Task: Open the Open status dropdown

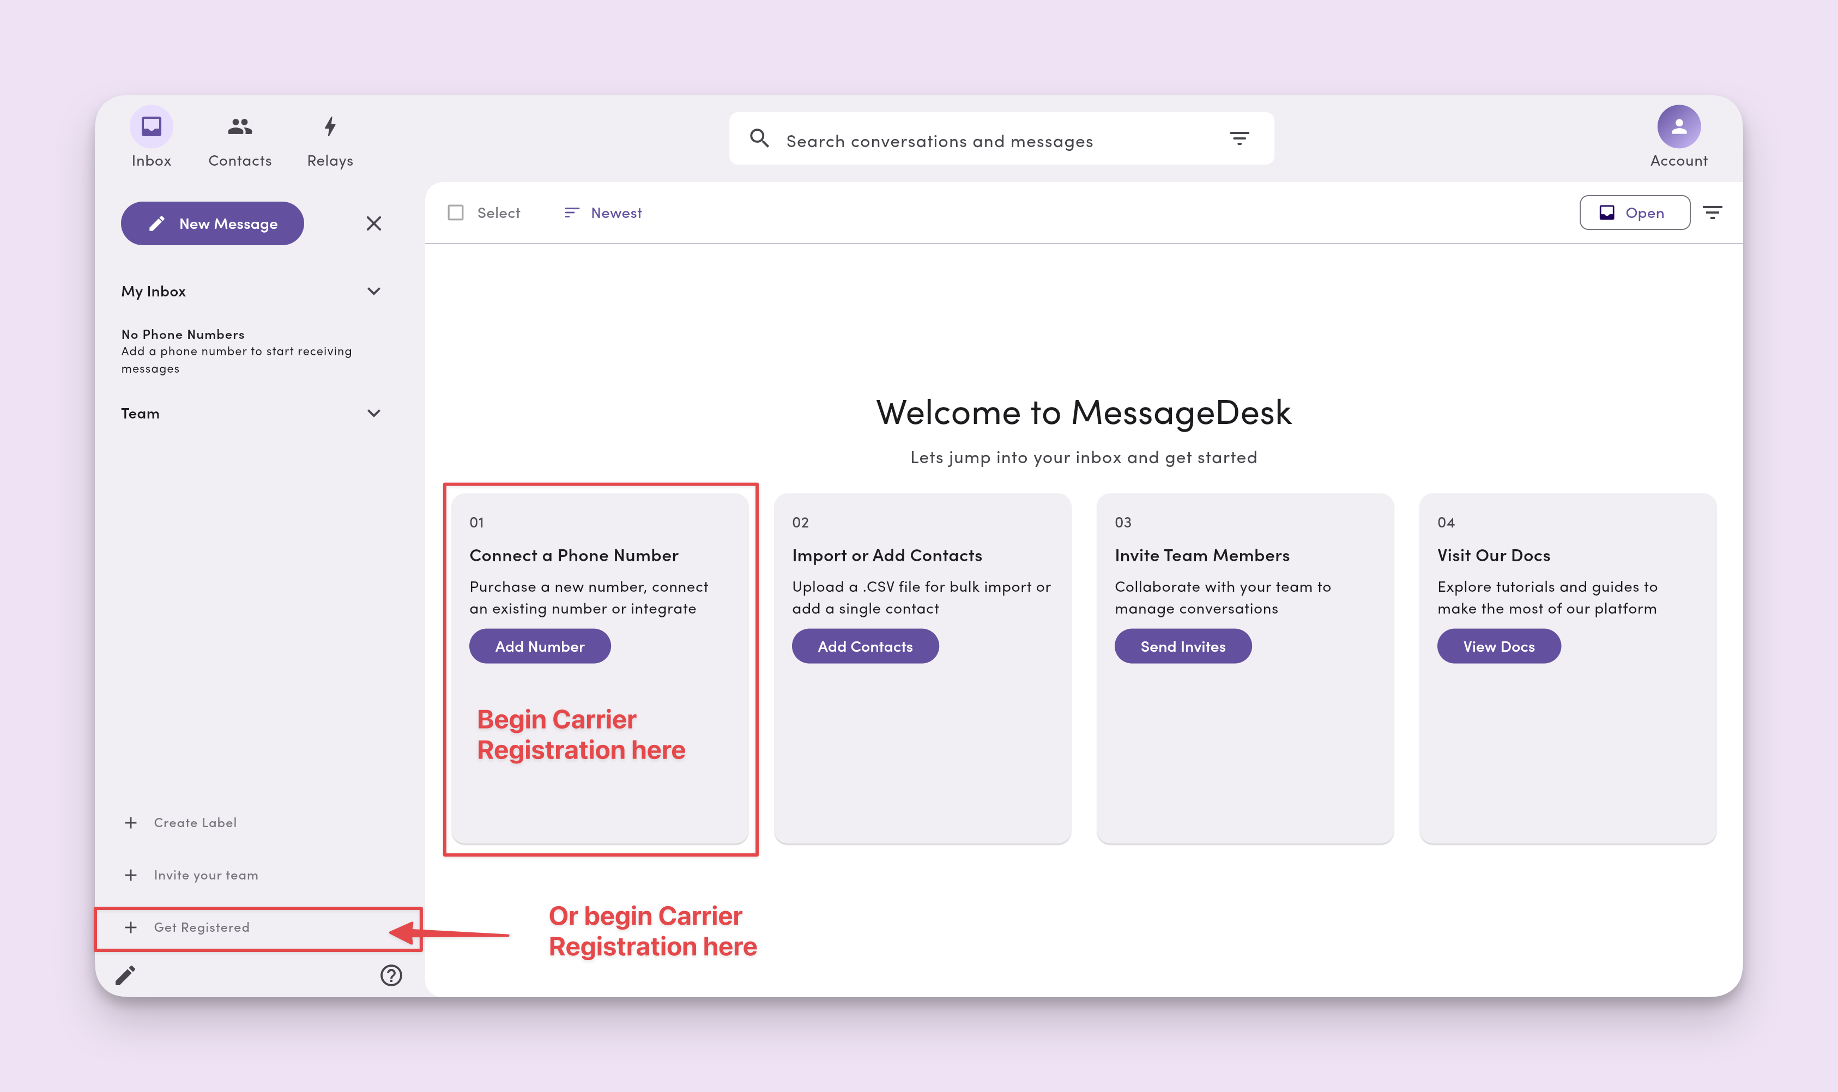Action: [1634, 213]
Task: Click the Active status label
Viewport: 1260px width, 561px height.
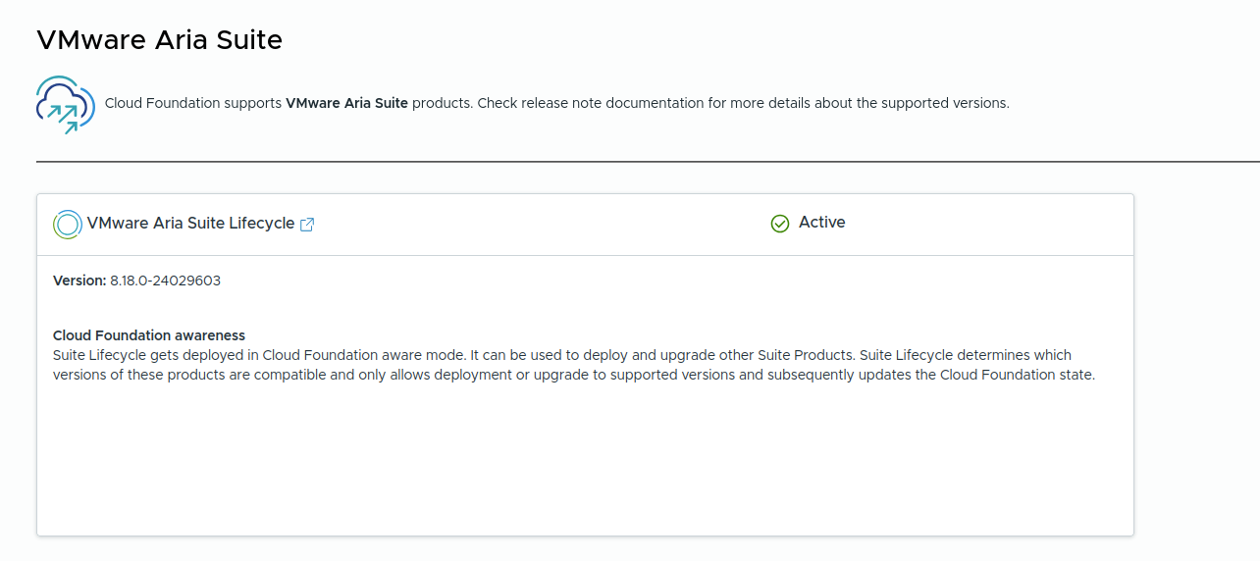Action: 821,223
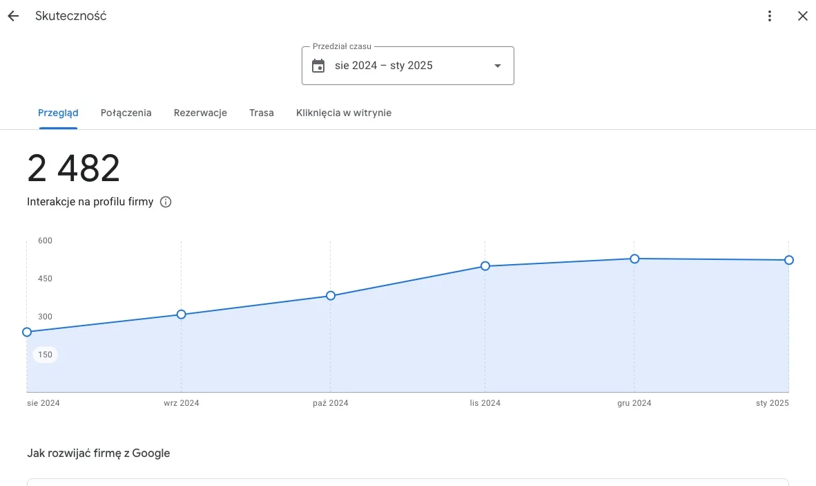Close the Skuteczność panel with the X

pos(802,17)
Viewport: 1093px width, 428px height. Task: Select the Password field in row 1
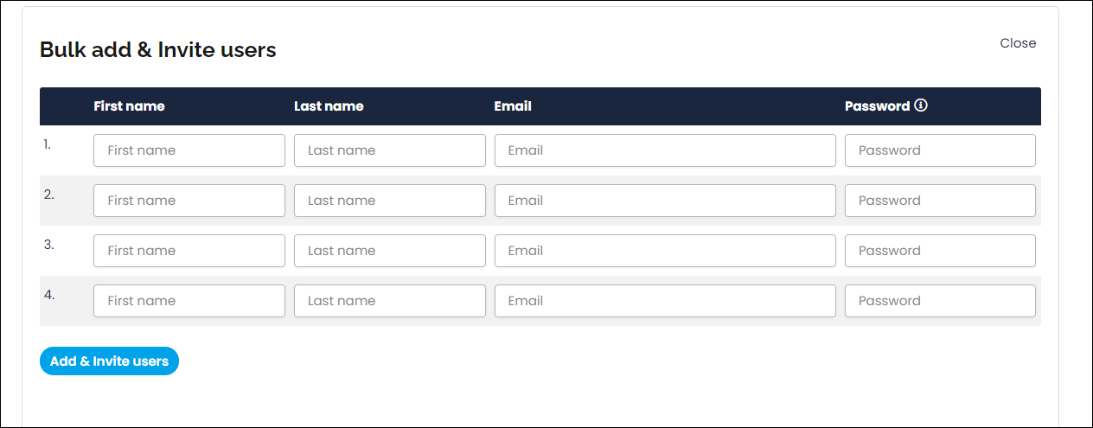tap(939, 150)
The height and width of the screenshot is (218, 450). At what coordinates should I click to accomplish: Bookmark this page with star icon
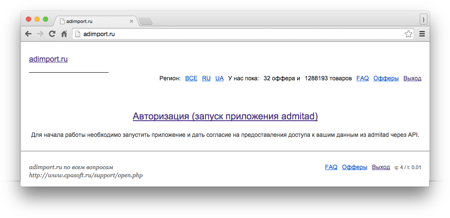408,34
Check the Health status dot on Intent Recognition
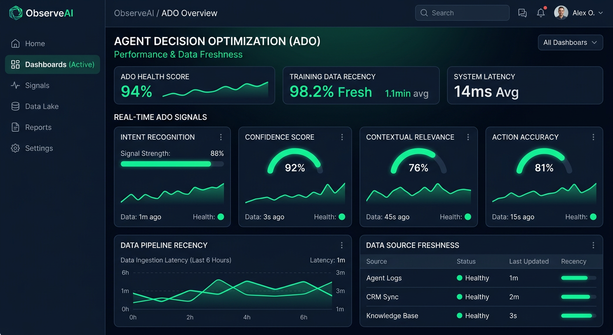This screenshot has height=335, width=613. 221,217
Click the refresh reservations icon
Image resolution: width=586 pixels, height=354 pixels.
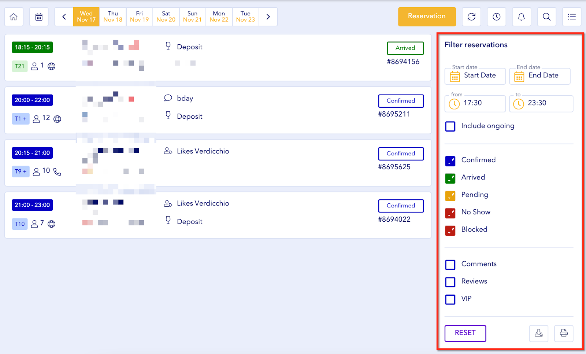point(471,17)
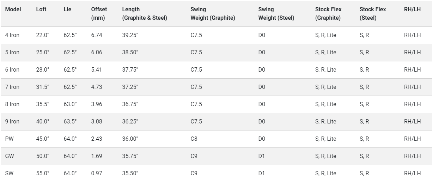Click the 63.5° lie value
Viewport: 432px width, 182px height.
70,121
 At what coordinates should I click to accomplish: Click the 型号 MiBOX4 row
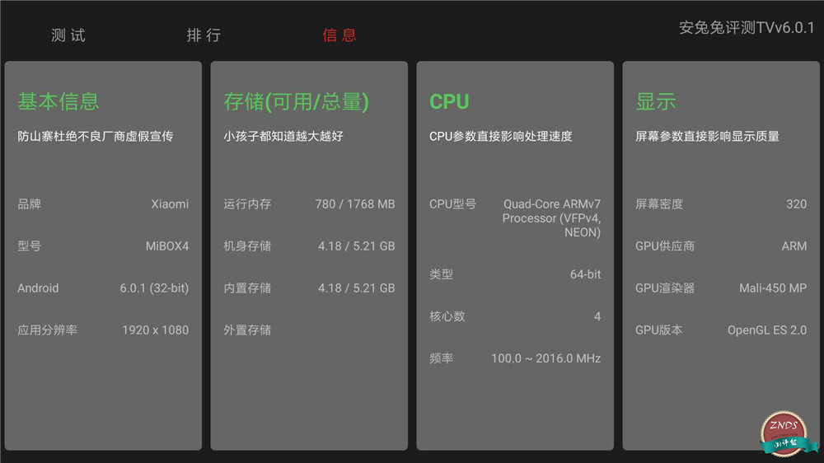click(x=103, y=246)
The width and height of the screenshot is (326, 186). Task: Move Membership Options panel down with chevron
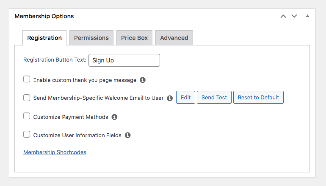[x=294, y=16]
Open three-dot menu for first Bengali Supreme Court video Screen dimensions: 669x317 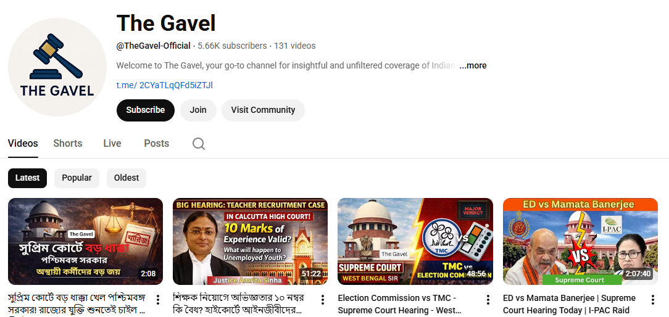[x=157, y=300]

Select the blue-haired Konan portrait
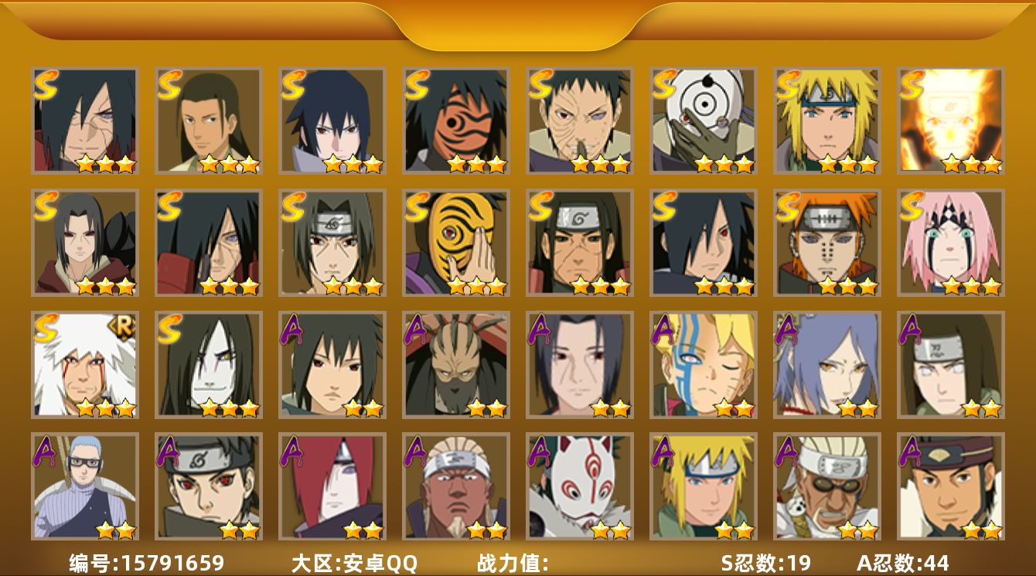click(x=827, y=365)
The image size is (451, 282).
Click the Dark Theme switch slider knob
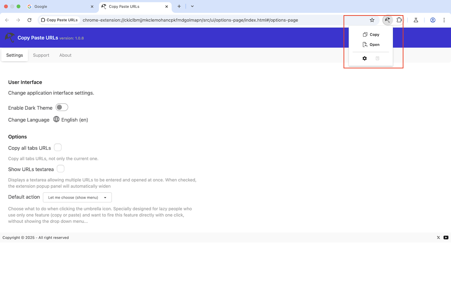point(60,107)
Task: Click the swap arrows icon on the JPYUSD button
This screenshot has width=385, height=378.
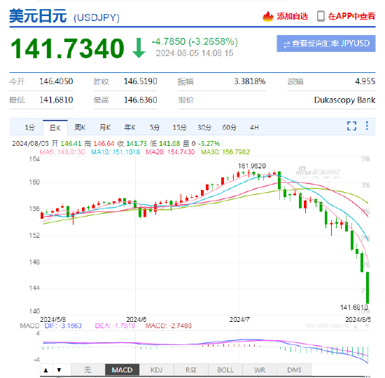Action: tap(286, 44)
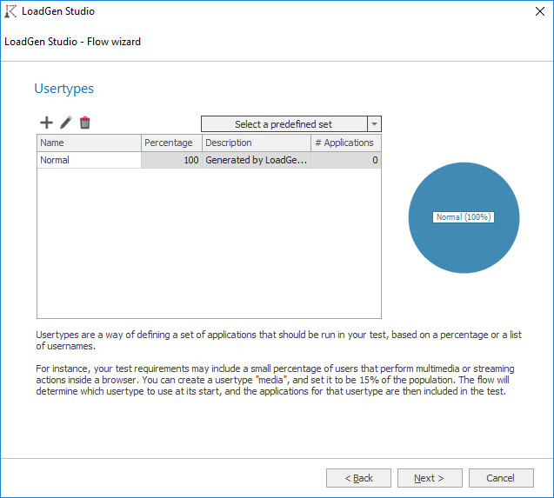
········
Reproduce the records word for word, starting at the line that contains "Task: Click the swap" and ending at the end of the records. Leave the pictures out.

→ SOLUTION FOR THIS TASK:
Task: Click the swap arrows icon on the JPYUSD button
This screenshot has width=385, height=378.
Action: tap(286, 44)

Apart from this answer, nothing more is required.